From May to September, 1939, the Union of Socialists Soviet Republics and the Empire of Japan waged an undeclared war near the Khalkhin Gol (River) over the border between Soviet controlled Mongolia and the Japanese puppet state Manchukuo (formerly the Chinese Province Manchuria). In this little remembered war, casualties in men and equipment were exceedingly high in this vicarious conflict in the remotest and worthless real estate on the planet.

Kotelnikov presents a detailed account of the air war from the Soviet Union’s perspective.  In many ways, his account reminds one of the aerial “dog fights” over the Western Front in the Great War of 1914 to 1918. Unfortunately, his narrative fails to engender empathy in the audience. It’s a dry, statistical account, strung together in a continuous flow of text. The presentation would have been more comprehensible if he would have bulleted the data of the day-by-day air significant battles. His narrative has almost no personal details. We get some of the names of the Soviet and Japanese aviators but we do not get to know them—who they are, what they think, what they do in their off duty hours. The narrative is a dry telling of “just the facts.”

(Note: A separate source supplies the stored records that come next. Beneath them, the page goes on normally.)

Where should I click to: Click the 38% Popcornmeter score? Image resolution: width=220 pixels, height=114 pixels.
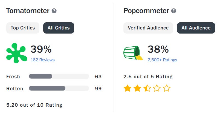[158, 49]
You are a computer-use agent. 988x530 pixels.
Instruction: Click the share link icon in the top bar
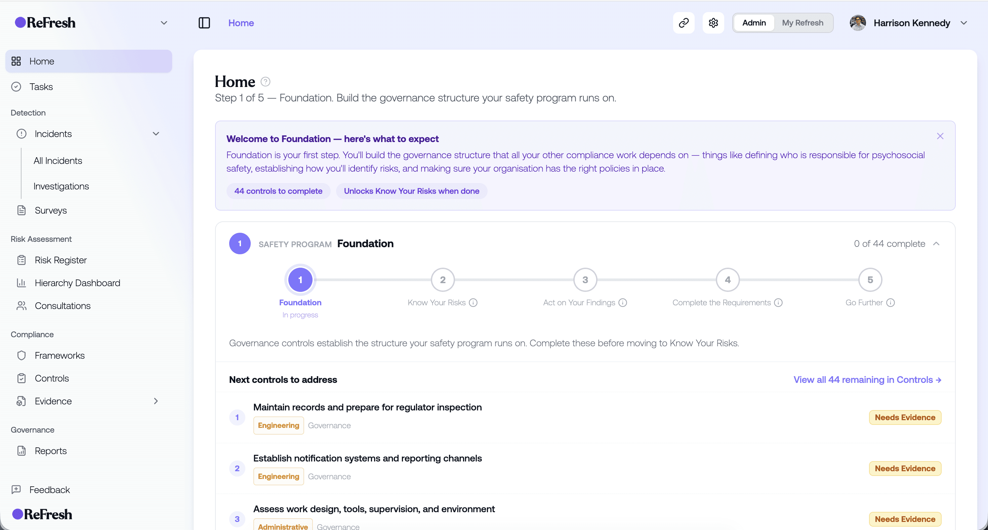[x=684, y=23]
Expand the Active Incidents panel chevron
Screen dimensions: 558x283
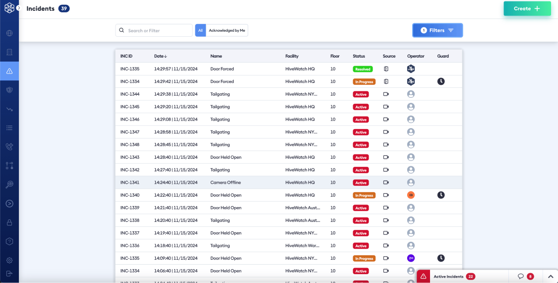(550, 277)
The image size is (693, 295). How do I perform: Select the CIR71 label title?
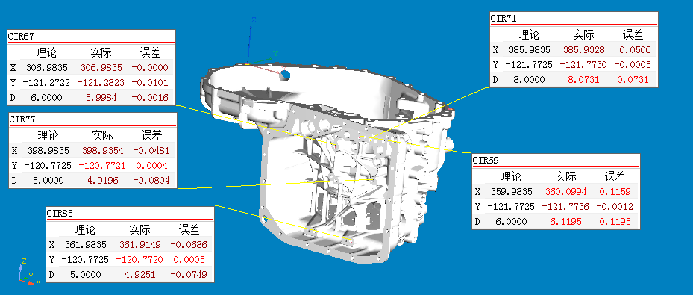tap(504, 19)
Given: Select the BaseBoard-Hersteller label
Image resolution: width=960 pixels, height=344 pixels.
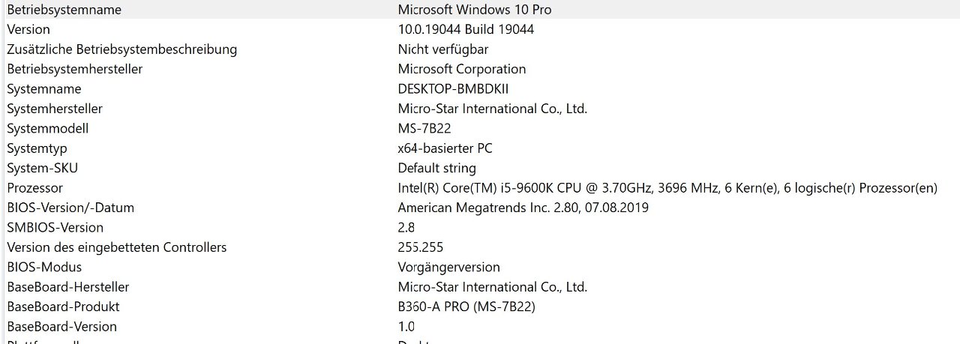Looking at the screenshot, I should tap(68, 287).
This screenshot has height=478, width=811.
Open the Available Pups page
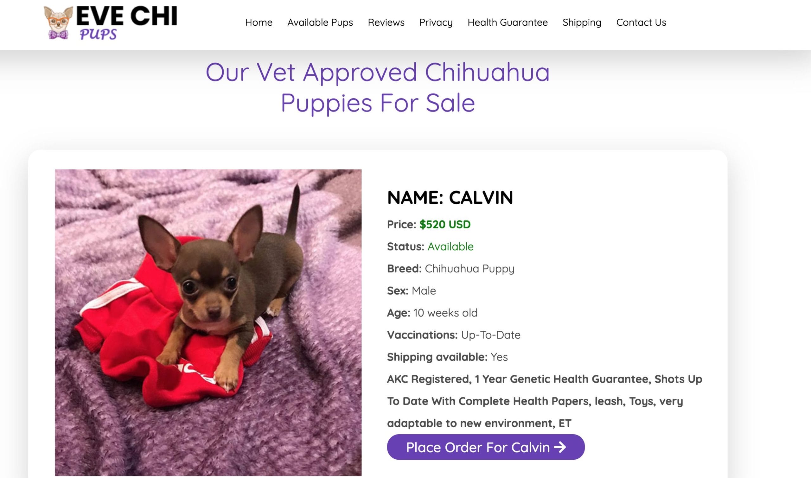click(x=320, y=23)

He fails to develop a broad perspective of this conflict. We do not understand very much about the war itself. He does not tell us what the war was really about (a continuation for control of the Pacific provinces—as in the Russo-Japanese war of 1904-1905?). We need some details about the ground war to understand the implications of the air war.  We need information about the belligerent’s political thoughts and implications. At the time, the Second Sino-Japanese war was in full force, and war clouds were building aplenty over Europe.

I fault Kotelnikov severely for not providing comprehensive maps of the conflict. The few maps he offers are miniscule and unreadable. On the positive side, he presents an array of black and white photographs of Soviet aircraft and airmen, beautiful color drawings of the aircraft involved, and a supplement that details the background of the aircraft, their specifications, and performance.